WORK INSTRUCTION: Below are records with pictures. Transcribe exactly, and only, the lines from the line with "You are a computer-use agent. 498x318 pixels." to the line with "The image size is (237, 214).", both ends included, but not the pictures.

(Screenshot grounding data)
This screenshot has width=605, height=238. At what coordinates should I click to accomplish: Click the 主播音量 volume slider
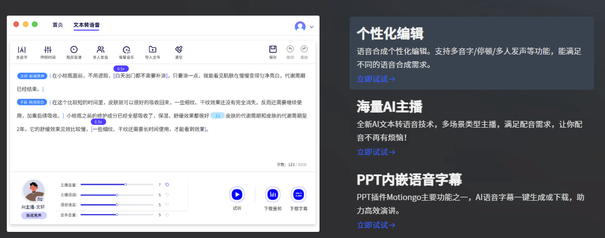coord(117,184)
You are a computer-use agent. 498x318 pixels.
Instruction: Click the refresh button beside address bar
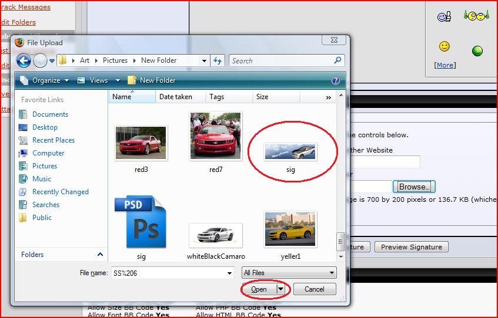tap(218, 60)
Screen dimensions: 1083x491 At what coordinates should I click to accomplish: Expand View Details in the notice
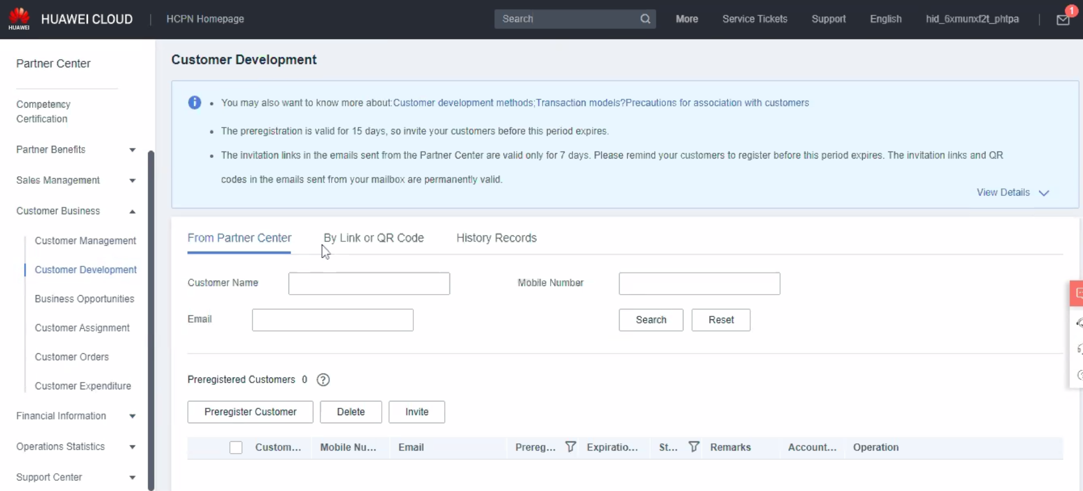click(1012, 192)
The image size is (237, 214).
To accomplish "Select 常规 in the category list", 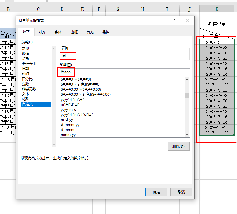I will coord(25,49).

EXPECTED ANSWER:
You are a computer-use agent. 498x318 pixels.
Instruction: Click the refresh button beside address bar
tap(218, 60)
Screen dimensions: 1083x491 At what coordinates should I click to accomplish: Expand View Details in the notice
click(1012, 192)
The image size is (237, 214).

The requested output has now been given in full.